YOUR ASSIGNMENT
Copy each line below that contains "beside".

Recorded data
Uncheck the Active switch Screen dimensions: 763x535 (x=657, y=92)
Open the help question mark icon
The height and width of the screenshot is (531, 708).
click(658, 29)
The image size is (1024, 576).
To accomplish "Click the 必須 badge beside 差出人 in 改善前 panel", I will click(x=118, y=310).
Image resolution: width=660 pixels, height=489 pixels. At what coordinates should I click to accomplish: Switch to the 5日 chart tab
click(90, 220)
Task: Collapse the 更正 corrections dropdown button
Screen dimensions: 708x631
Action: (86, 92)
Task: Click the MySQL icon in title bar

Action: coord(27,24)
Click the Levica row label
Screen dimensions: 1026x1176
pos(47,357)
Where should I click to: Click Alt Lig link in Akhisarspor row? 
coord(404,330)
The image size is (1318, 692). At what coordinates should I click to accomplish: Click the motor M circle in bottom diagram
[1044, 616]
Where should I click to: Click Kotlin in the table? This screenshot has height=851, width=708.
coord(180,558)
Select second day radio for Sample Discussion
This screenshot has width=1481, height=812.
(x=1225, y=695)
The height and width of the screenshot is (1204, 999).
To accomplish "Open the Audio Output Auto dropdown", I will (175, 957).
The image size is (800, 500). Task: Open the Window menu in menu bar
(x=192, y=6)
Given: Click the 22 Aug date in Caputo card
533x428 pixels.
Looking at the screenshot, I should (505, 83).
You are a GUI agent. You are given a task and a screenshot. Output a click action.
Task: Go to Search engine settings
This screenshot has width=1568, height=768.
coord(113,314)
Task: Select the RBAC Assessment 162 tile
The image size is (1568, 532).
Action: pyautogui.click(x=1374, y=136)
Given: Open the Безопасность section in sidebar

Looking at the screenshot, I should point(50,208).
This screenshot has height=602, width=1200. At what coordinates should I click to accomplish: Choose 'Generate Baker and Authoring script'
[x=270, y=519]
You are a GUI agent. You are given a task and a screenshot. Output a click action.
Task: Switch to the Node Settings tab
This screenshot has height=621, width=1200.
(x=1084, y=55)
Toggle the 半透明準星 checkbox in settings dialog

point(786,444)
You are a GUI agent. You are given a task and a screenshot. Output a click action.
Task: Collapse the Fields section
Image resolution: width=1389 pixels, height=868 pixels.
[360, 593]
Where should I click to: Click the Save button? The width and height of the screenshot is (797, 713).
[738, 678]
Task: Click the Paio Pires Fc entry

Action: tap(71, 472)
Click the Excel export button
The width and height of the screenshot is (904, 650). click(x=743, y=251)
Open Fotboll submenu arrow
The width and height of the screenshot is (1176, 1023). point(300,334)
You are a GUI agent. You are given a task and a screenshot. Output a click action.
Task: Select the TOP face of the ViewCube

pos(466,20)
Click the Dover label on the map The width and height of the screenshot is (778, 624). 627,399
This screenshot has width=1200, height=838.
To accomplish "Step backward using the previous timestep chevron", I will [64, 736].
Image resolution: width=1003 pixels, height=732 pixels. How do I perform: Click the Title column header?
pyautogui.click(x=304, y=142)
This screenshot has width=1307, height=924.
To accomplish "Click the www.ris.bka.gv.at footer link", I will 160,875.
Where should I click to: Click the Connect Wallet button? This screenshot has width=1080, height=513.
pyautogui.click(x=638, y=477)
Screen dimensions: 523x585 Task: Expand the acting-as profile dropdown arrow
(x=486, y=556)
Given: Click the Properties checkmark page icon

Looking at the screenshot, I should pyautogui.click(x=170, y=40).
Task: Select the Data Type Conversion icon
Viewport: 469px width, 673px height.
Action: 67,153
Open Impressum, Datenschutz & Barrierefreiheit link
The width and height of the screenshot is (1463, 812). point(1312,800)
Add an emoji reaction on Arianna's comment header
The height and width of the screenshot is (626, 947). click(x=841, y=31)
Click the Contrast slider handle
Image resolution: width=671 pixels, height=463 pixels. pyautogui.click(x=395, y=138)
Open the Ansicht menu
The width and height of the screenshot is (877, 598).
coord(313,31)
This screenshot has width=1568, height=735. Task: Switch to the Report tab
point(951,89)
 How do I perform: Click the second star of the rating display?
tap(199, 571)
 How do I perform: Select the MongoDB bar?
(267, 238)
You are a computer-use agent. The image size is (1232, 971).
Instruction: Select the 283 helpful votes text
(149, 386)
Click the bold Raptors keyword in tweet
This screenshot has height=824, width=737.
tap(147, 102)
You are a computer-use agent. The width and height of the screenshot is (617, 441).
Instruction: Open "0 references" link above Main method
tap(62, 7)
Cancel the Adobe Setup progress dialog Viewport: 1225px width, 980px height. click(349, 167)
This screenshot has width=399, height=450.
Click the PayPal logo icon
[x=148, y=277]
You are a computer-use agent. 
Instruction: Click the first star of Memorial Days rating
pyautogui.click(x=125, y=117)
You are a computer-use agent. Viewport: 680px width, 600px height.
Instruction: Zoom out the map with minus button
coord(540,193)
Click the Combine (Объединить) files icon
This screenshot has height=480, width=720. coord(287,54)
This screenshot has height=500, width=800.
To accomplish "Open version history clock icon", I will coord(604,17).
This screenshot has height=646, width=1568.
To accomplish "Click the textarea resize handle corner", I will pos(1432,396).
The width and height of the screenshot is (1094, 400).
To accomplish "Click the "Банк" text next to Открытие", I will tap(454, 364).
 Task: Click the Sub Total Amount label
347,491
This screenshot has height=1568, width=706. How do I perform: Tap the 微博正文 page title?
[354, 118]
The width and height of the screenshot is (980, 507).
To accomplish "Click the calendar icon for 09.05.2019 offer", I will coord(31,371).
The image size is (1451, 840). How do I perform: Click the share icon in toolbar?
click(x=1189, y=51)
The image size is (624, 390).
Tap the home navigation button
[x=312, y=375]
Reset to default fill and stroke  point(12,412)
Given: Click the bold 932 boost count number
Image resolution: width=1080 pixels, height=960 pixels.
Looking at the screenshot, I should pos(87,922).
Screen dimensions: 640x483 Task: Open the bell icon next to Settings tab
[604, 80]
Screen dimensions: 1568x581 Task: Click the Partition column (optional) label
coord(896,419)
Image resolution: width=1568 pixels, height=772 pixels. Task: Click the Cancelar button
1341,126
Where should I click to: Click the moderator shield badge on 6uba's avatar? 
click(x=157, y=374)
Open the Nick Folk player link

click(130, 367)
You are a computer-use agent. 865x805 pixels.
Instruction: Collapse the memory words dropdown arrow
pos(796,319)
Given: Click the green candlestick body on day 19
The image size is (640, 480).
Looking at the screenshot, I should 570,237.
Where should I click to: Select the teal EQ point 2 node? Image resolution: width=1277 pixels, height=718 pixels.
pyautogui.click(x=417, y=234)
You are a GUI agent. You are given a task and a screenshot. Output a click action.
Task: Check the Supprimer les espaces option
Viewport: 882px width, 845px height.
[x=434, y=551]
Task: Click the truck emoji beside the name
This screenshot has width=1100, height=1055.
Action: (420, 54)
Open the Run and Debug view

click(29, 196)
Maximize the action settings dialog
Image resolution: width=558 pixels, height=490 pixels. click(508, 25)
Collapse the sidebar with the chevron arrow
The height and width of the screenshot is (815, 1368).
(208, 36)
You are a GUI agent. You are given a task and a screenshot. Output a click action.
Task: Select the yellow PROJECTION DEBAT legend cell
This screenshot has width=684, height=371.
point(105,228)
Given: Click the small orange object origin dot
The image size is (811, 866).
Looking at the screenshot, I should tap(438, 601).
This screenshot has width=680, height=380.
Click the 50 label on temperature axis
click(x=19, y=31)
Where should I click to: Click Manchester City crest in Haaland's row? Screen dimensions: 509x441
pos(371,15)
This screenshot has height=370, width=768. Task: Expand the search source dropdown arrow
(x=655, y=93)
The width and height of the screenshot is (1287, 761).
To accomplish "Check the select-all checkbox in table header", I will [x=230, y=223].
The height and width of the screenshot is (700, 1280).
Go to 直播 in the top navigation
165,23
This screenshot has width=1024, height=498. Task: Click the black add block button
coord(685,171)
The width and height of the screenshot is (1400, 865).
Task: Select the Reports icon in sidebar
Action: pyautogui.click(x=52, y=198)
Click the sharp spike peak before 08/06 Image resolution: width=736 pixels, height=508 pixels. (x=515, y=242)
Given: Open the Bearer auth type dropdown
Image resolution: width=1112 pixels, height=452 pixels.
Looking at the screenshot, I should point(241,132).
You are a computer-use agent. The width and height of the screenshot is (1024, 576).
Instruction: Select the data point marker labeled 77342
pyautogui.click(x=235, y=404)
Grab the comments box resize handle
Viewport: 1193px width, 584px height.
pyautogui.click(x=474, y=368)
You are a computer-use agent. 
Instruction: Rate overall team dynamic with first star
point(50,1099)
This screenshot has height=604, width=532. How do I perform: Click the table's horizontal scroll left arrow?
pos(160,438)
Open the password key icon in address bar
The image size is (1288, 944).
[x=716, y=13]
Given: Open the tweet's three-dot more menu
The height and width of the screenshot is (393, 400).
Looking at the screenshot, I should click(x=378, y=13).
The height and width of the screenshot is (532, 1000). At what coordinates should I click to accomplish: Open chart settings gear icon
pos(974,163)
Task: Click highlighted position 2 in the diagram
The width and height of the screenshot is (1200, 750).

TASK OUTPUT
To accomplish "Click the 必須 badge beside 差出人 in 改善前 panel", I will click(x=118, y=310).
Task: Click the truck emoji beside the name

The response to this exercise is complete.